## Brief:
Retype each entry verbatim. Do not include the images.

(Pixel coordinate grounding data)
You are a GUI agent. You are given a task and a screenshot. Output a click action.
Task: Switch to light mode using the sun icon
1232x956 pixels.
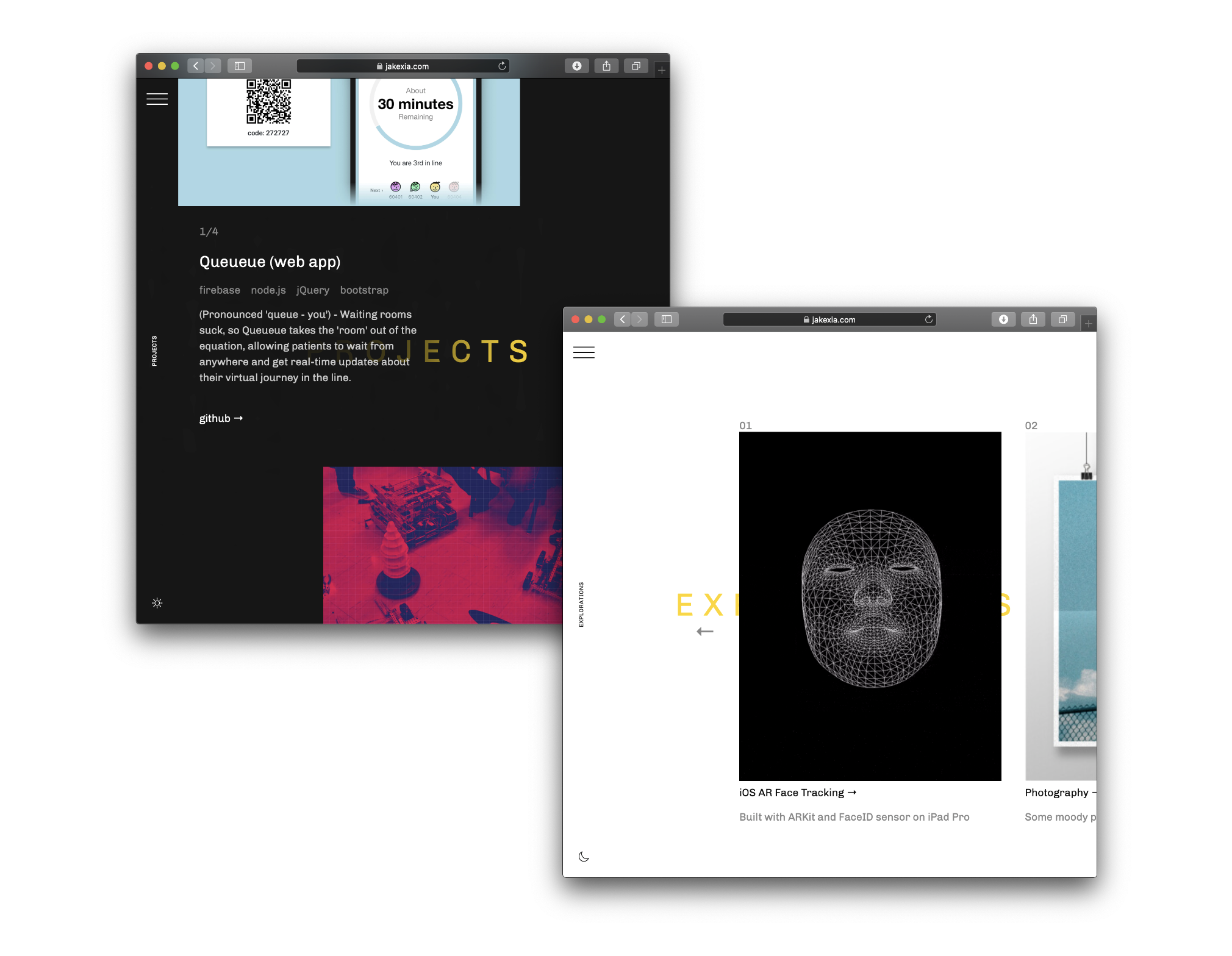(x=157, y=602)
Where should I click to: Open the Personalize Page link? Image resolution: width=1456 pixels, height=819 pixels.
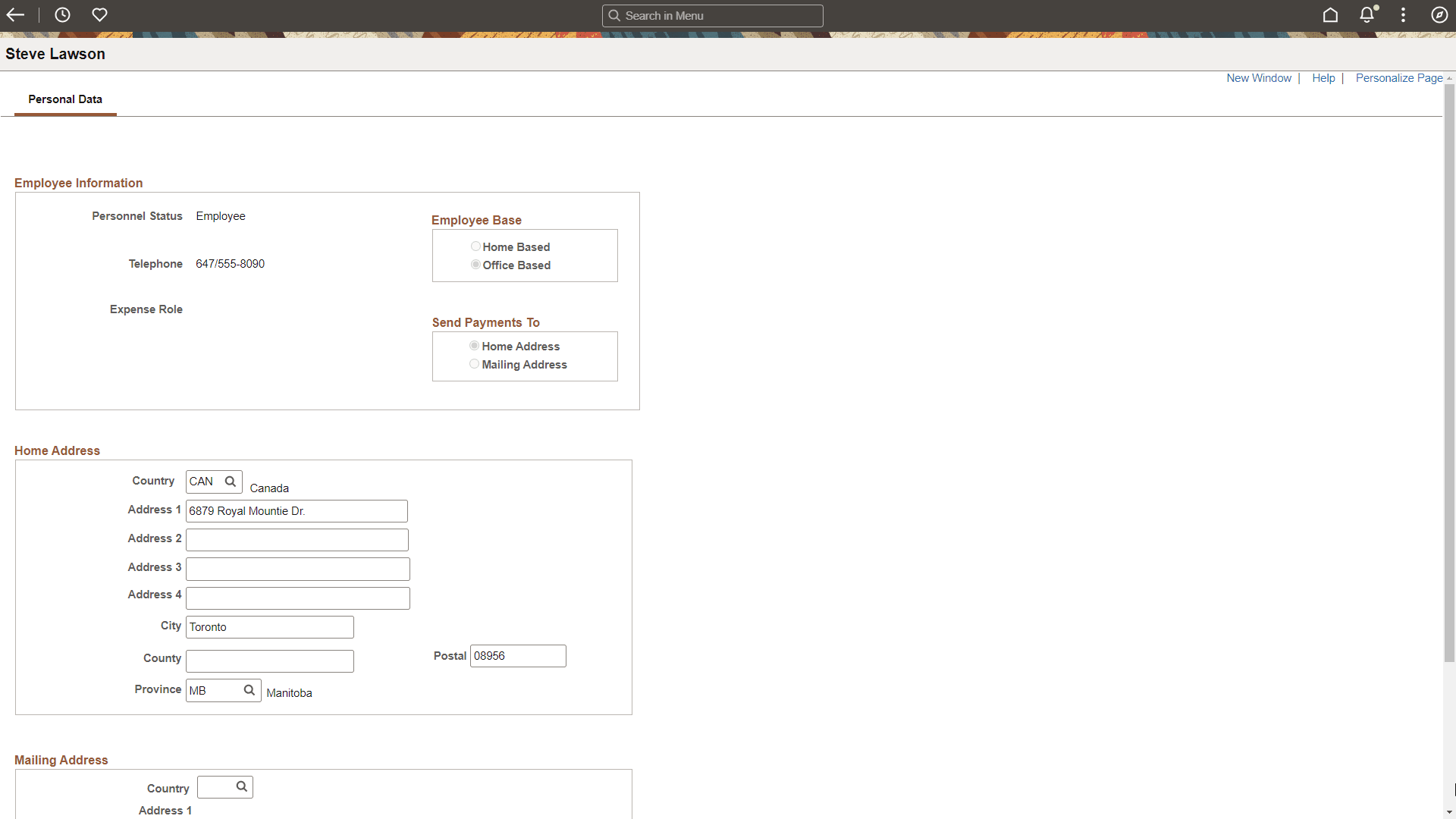pos(1398,77)
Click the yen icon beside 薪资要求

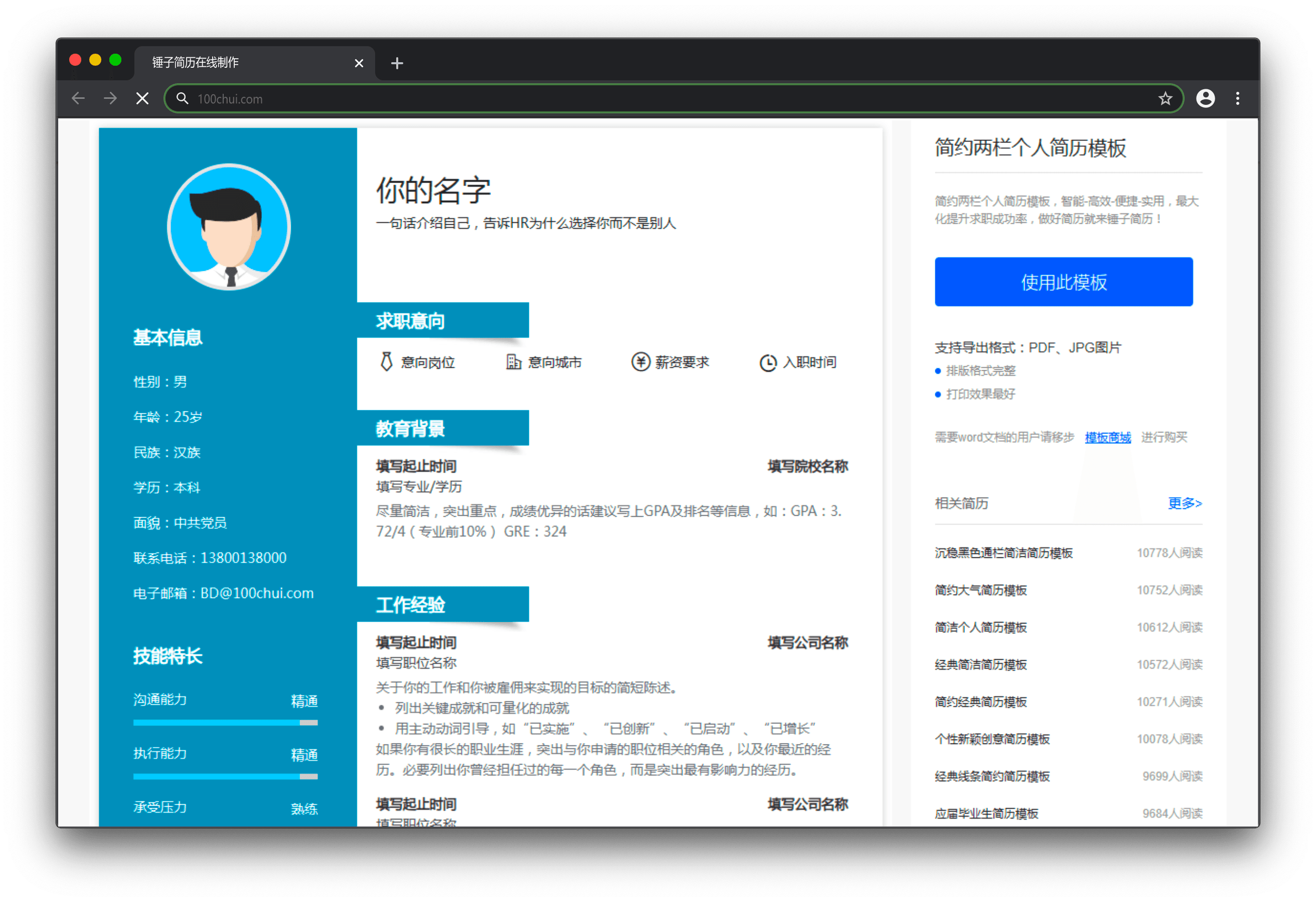[x=640, y=362]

## Answer to the exercise:
You are a GUI agent. You are given a task and a screenshot. Output a click action.
Task: Switch to light mode using the sun icon
1232x956 pixels.
(x=157, y=602)
Where should I click to: Open the Personalize Page link? Image resolution: width=1456 pixels, height=819 pixels.
pos(1398,77)
Click the yen icon beside 薪资要求

[x=640, y=362]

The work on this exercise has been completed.